According to Maestro William Boughton, the symphony “is classless.” 

“People think it’s only rich people that can afford it, but that’s nonsense,” Boughton said. “You can go to the Metropolitan for twenty-five dollars.”

Moreover, the organization’s community outreach role was created to coordinate programs within the New Haven community, specifically with its “LEAP” program. This program allows orchestra members to teach and expose children to classical music and music theory who otherwise would not have those opportunities.

Atticus Margulis-Ohnuma ’25, president and principal violinist of YSO, also hopes to expand outreach programs in coming years, incorporating performances into nursing homes and other community venues.

The orchestra also showcases familiar favorites like George Gershwin’s “Rhapsody in Blue” and Leonard Bernstein’s “Symphonic Dances” from “West Side Story.” The goal is for people to recognize these pieces, and “really feel like they’re a part of it,” said Margulis-Ohnuma.

According to Boughton, the works should still challenge both audiences and the performers. 

YSO rehearsals have changed this season to incorporate one professional-led sectional practice, in addition to student and conductor-led rehearsals later on in the process. The result is a performance that sparks fascination and introspection for audiences. 

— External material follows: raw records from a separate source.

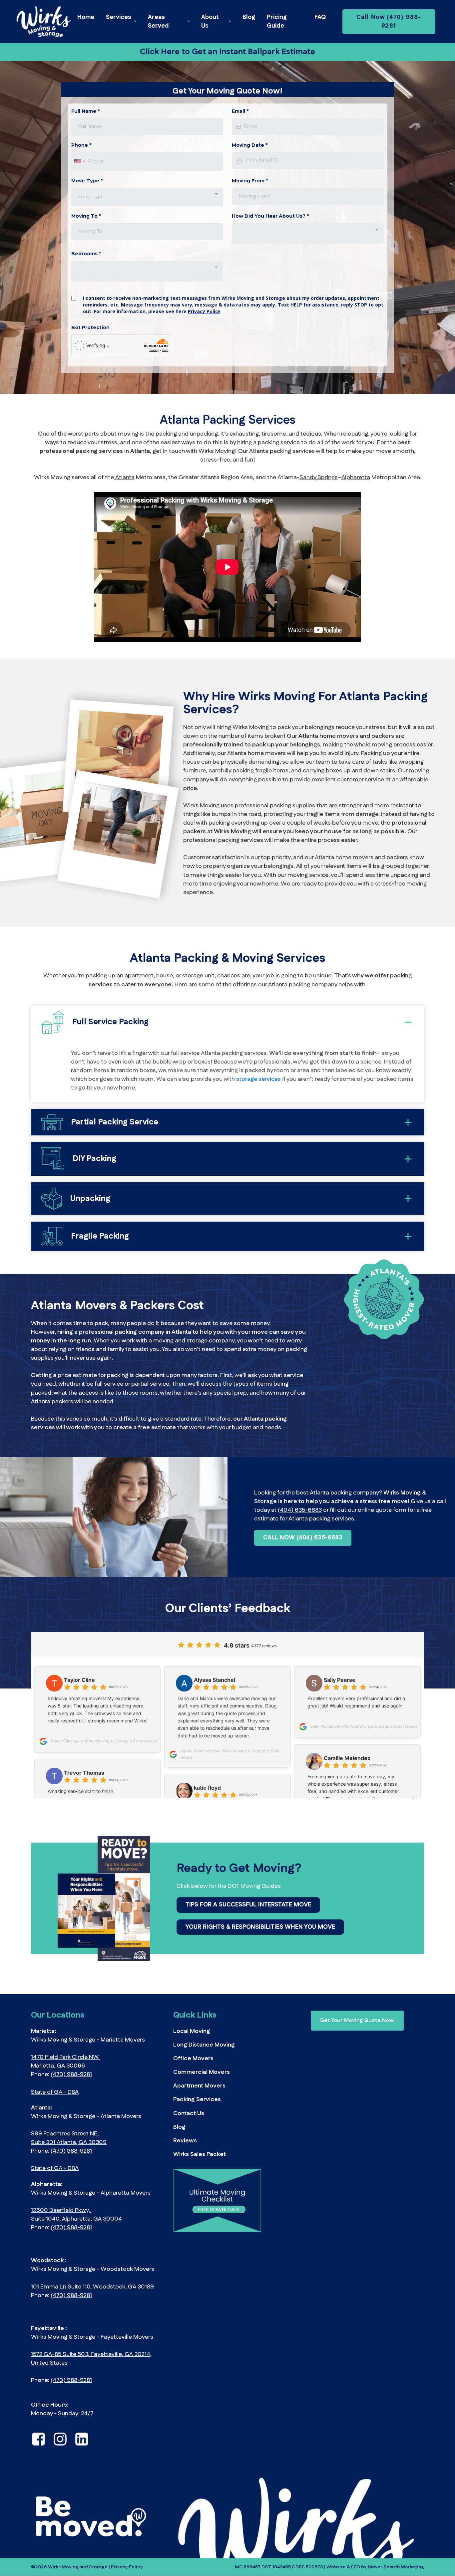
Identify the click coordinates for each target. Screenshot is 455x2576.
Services (118, 17)
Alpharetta (355, 477)
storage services (258, 1079)
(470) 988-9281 (71, 2074)
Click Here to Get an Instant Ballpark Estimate (227, 52)
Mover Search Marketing (396, 2567)
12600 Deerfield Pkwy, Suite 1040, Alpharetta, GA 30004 (76, 2214)
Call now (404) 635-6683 (302, 1537)
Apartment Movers (199, 2085)
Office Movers (193, 2058)
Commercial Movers (201, 2072)
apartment (138, 975)
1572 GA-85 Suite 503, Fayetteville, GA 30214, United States (91, 2358)
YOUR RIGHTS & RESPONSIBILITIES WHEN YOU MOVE (260, 1927)
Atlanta (124, 477)
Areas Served (158, 21)
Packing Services (197, 2099)
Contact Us (188, 2113)
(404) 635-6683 (300, 1510)
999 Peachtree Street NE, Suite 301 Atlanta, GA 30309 (69, 2138)
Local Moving (191, 2031)
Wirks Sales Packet (199, 2154)
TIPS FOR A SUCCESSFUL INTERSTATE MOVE (248, 1904)
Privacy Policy (127, 2567)
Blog (248, 17)
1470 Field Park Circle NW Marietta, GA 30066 (65, 2061)
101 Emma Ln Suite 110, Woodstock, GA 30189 (92, 2286)
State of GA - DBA (55, 2092)
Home (85, 17)
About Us (210, 21)
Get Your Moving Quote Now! (357, 2020)
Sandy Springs (318, 477)
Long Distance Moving (204, 2045)
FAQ (320, 17)
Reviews (185, 2140)
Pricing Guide (277, 21)
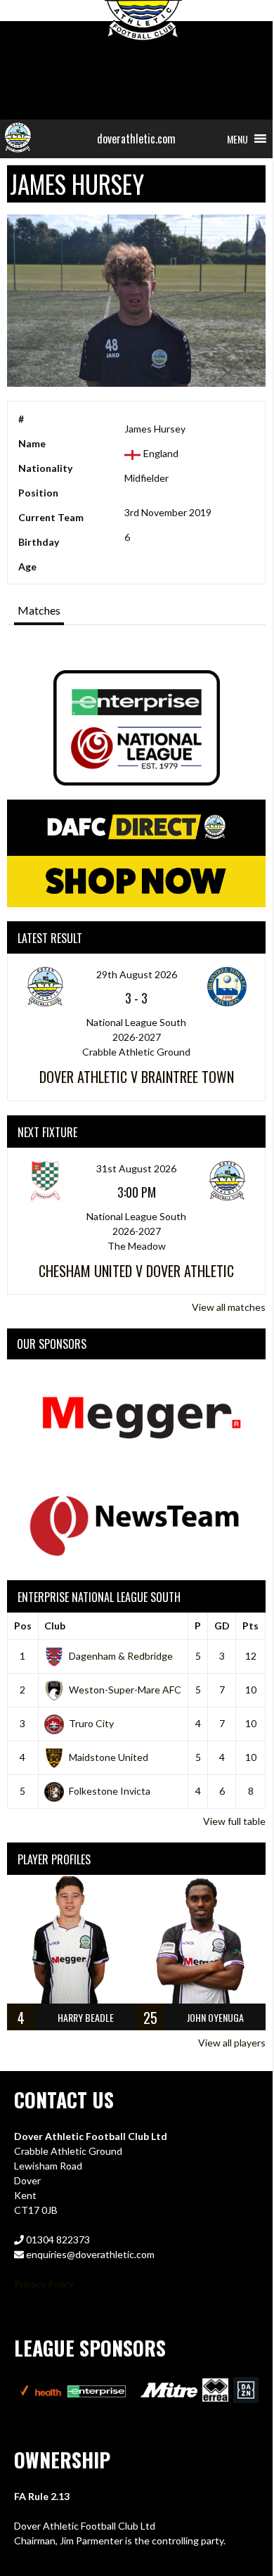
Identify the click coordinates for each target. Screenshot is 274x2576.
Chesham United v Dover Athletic (136, 1270)
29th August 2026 (136, 974)
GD (222, 1626)
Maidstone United (108, 1757)
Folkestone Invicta (109, 1791)
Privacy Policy (44, 2284)
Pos (23, 1626)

While the season itself doesn’t have an overarching theme, each concert has its own intentions for the audience. The first, featuring Nam, is meant to excite, provoke and prepare listeners for the season ahead. The second is a celebration of Gershwin, featuring young musicians from the Music Haven program which seeks to provide tuition-free classical music lessons to New Haven students — once again emphasizing accessibility. 

“[The goal of YSO is] to make it the kind of thing that anyone can feel comfortable going to regardless of knowledge of the music itself,” Margulis-Ohnuma said.

Later in the season, performances will include Strothkamp’s interpretation of Sergei Prokofiev’s Violin Concerto No. 2 in G minor paired with Gustav Mahler’s Symphony No. 5 in C sharp minor, and Benjamin Britten’s “War Requiem,” which will be performed with Elm City Girls choir in both New Haven and New York at St. Bartholomew’s Church. The season closes with works from Brahams, Respighi and Nina Shakar.

As for the Halloween show, Boughton, Nam, Main and Margulis-Ohnuma remained tight-lipped. Still, Main said that the performance will showcase the “versatility of the orchestra” and is a great event for those otherwise unfamiliar with YSO. 

“The YSO Halloween show is not an experience to miss,” Margulis-Ohnuma said.

The Yale Symphony Orchestra was founded in 1965.